You do not need CRC after the regulator. Just "C".
You're welcome.
GoatGuy
VERY nice. Tho' I was advocating Darlington NPN, MOSFET clearly works too. Good schematic. "Tuneable".
GoatGuy
Not feeling fanatical, just have limited time to work on things. I suppose a CRCRC with two 100R would work a bit better, but it's easy to add another couple parts later if needed.
Going on everything discussed, I think this is what I'll try tonight if I have the time. I could probably go smaller on the last post-fet cap (maybe 22u?) And probably could go smaller on the second CRC cap (33u?) since I'm only drawing 50mA or so, but I've got all the parts on hand, so I'll see how this does. Since I don't require "absolute" regulation, and simply need it quiet, I think the Zener version isn't required.
I have a habit of getting caught up in "analysis paralysis" and grossly overthinking things, so if this looks reasonable its what I'll try first.

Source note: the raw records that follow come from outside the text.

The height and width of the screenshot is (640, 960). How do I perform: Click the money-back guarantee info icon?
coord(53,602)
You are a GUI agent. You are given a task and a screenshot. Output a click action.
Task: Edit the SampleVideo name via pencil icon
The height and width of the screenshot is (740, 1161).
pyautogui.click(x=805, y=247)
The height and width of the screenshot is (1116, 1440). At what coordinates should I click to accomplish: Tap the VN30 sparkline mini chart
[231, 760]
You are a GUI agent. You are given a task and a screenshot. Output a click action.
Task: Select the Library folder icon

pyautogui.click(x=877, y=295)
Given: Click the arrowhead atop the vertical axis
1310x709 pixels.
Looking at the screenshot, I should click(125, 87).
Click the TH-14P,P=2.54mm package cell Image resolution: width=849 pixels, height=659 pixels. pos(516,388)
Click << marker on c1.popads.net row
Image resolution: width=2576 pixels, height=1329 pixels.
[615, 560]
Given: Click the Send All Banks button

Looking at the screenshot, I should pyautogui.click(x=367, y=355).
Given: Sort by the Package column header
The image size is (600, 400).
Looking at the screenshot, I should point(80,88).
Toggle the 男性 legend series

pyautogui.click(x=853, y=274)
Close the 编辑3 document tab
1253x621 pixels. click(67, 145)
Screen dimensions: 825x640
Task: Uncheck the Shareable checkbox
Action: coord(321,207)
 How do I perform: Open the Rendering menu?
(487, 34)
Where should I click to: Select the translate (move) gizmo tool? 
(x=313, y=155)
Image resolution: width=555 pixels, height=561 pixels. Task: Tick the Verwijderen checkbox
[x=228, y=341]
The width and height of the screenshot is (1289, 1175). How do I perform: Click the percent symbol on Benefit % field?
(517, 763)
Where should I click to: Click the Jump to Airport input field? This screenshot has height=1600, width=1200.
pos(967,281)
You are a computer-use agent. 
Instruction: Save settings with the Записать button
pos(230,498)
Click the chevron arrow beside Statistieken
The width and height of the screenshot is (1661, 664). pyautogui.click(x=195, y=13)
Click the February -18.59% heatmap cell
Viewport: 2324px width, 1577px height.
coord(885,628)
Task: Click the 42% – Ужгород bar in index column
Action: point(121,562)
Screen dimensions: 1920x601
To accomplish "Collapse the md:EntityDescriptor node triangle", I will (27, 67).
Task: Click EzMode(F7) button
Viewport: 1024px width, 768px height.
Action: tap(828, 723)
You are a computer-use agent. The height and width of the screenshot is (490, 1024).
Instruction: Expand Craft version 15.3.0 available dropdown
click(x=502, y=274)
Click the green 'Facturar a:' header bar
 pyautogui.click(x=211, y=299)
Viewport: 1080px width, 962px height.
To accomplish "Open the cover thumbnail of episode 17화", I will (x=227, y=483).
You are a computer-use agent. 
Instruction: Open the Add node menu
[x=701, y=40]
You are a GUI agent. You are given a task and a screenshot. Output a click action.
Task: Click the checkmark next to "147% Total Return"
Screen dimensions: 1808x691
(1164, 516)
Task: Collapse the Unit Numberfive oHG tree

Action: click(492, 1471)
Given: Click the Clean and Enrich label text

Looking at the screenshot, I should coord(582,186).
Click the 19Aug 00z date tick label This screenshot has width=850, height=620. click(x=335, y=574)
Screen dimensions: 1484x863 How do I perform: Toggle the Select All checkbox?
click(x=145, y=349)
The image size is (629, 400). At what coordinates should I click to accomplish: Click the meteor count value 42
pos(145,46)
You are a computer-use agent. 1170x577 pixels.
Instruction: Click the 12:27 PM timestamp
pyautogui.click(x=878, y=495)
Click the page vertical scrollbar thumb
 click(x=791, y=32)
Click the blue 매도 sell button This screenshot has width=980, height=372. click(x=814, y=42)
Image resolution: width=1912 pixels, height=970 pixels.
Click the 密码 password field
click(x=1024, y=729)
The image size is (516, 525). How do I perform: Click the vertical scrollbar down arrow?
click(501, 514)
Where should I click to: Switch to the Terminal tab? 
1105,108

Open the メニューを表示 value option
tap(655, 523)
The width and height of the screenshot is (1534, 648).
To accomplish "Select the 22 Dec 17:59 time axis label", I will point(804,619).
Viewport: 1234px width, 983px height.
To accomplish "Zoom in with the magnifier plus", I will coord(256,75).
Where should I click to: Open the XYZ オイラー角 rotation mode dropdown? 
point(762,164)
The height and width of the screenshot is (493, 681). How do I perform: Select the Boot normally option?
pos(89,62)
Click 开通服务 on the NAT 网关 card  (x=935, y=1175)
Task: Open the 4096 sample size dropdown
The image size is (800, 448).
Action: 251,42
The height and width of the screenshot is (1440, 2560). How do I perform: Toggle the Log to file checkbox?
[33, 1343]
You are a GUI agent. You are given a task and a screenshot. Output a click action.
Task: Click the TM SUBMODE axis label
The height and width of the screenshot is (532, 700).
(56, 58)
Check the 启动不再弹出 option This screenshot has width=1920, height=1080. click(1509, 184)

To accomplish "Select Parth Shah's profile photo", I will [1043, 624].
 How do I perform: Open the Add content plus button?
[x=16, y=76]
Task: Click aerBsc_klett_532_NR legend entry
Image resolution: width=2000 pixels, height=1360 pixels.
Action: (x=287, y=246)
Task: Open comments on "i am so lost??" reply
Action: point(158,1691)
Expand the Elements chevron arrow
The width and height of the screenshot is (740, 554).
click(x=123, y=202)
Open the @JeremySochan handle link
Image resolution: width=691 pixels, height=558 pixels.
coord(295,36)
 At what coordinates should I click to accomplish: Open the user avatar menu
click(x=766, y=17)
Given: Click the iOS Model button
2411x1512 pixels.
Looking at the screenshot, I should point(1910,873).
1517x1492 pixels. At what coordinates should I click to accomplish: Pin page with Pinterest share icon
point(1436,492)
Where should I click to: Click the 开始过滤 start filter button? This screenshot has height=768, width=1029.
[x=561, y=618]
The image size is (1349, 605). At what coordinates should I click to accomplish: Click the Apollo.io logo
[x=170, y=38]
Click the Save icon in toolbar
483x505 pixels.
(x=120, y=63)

Going on everything discussed, I think this is what I'll try tonight if I have the time. I could probably go smaller on the last post-fet cap (maybe 22u?) And probably could go smaller on the second CRC cap (33u?) since I'm only drawing 50mA or so, but I've got all the parts on hand, so I'll see how this does. Since I don't require "absolute" regulation, and simply need it quiet, I think the Zener version isn't required.
I have a habit of getting caught up in "analysis paralysis" and grossly overthinking things, so if this looks reasonable its what I'll try first.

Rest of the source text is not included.